**Action item:** Of the lines below, write out exactly those from the line with "The image size is (1063, 654)." through the line with "Screen dimensions: 602x444", both included, and skip the rest.
Start of Dataset excerpts
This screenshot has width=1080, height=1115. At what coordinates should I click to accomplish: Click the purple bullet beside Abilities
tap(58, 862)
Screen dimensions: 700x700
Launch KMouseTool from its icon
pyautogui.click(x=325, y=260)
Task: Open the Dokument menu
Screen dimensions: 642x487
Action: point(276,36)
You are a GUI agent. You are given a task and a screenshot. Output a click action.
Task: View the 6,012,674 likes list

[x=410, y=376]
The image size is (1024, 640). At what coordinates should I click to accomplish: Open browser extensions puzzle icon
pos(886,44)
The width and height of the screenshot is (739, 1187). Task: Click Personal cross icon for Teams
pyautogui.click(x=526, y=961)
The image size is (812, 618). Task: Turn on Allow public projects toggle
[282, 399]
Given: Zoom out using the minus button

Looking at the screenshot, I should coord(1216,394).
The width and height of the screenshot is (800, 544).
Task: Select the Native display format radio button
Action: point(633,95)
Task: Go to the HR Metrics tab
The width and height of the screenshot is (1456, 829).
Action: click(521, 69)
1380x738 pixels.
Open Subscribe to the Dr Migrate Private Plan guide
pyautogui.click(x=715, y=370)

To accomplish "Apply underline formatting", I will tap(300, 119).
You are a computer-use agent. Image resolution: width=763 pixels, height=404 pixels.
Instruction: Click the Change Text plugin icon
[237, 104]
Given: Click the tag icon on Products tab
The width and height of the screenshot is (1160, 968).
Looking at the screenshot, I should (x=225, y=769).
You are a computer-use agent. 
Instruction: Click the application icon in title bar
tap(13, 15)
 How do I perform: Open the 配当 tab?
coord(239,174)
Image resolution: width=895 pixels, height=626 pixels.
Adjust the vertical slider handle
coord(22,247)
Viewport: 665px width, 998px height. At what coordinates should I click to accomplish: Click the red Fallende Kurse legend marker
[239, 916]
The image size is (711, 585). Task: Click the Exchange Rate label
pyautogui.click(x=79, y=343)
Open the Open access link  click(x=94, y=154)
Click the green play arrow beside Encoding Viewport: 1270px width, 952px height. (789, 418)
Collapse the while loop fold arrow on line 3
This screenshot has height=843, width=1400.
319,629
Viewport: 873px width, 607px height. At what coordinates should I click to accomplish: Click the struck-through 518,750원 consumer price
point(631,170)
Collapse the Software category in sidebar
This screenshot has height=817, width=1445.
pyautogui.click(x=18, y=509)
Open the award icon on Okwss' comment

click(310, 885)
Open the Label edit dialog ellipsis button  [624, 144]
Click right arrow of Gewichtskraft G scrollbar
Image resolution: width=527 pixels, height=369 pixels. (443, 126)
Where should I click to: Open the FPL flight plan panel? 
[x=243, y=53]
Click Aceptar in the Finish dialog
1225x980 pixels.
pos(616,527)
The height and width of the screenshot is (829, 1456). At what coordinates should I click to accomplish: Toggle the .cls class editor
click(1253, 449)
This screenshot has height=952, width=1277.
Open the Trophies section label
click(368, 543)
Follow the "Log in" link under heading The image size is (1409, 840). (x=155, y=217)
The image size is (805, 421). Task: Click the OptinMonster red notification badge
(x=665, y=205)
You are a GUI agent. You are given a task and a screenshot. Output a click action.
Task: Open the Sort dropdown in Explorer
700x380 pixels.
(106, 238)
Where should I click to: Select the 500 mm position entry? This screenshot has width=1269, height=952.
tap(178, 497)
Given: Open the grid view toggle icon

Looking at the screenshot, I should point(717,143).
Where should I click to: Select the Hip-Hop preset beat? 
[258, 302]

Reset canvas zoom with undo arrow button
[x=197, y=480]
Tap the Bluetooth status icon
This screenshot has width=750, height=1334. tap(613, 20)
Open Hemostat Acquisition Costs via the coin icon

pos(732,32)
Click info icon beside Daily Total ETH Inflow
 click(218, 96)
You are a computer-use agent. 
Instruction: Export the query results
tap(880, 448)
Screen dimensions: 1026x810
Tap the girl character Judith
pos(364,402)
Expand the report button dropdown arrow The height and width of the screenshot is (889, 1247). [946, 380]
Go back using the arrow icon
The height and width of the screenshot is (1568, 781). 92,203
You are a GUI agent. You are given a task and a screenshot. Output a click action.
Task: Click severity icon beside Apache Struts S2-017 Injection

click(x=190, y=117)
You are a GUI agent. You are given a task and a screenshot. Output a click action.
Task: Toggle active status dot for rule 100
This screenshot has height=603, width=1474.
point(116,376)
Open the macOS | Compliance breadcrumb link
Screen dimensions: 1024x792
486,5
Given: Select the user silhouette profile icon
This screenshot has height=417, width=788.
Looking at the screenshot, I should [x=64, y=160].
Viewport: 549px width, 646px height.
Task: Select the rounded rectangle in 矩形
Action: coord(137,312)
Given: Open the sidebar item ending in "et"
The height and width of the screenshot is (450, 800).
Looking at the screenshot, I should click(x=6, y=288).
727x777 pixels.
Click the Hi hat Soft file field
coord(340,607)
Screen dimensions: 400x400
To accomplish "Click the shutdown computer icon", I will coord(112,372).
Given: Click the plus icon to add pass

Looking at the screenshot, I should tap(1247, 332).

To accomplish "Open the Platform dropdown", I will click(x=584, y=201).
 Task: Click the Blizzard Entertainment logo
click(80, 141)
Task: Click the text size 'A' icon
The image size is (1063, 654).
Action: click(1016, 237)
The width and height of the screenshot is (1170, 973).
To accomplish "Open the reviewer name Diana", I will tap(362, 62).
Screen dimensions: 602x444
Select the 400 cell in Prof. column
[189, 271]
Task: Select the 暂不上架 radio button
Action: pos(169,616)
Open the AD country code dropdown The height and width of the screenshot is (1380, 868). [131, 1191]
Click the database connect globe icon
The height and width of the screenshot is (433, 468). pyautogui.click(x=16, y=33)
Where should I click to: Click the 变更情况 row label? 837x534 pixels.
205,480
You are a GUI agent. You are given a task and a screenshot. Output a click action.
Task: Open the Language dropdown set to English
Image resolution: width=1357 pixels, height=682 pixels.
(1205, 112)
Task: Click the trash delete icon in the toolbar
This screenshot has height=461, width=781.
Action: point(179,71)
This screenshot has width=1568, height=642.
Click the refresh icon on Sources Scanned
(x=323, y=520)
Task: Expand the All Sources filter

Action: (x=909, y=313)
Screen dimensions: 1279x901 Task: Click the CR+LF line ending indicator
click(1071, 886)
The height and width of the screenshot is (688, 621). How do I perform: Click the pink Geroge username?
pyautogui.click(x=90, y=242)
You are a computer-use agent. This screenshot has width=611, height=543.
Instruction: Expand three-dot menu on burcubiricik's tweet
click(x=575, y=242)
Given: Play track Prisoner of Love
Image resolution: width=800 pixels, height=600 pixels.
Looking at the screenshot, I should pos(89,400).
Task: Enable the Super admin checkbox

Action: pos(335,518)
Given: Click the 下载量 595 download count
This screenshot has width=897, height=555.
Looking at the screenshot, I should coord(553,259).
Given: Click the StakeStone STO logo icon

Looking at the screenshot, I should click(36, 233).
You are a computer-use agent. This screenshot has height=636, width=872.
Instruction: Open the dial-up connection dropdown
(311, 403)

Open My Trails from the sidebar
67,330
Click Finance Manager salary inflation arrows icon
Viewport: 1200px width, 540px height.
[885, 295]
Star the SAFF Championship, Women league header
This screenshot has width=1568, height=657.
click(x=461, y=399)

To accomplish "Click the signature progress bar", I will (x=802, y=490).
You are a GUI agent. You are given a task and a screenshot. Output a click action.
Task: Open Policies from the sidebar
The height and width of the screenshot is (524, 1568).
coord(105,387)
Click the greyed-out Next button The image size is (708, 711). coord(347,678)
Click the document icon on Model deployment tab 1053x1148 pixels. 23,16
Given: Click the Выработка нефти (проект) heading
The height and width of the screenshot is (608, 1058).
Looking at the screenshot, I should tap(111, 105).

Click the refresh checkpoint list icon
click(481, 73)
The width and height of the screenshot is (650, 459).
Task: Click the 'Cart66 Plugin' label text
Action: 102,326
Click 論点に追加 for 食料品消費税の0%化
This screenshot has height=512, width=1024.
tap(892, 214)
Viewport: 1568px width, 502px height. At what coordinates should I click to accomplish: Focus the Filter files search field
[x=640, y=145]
End of Dataset excerpts
**Solved problem:**
The image size is (1063, 654).
Action: click(1016, 237)
The width and height of the screenshot is (1170, 973).
To accomplish "Open the reviewer name Diana", I will tap(362, 62).
Screen dimensions: 602x444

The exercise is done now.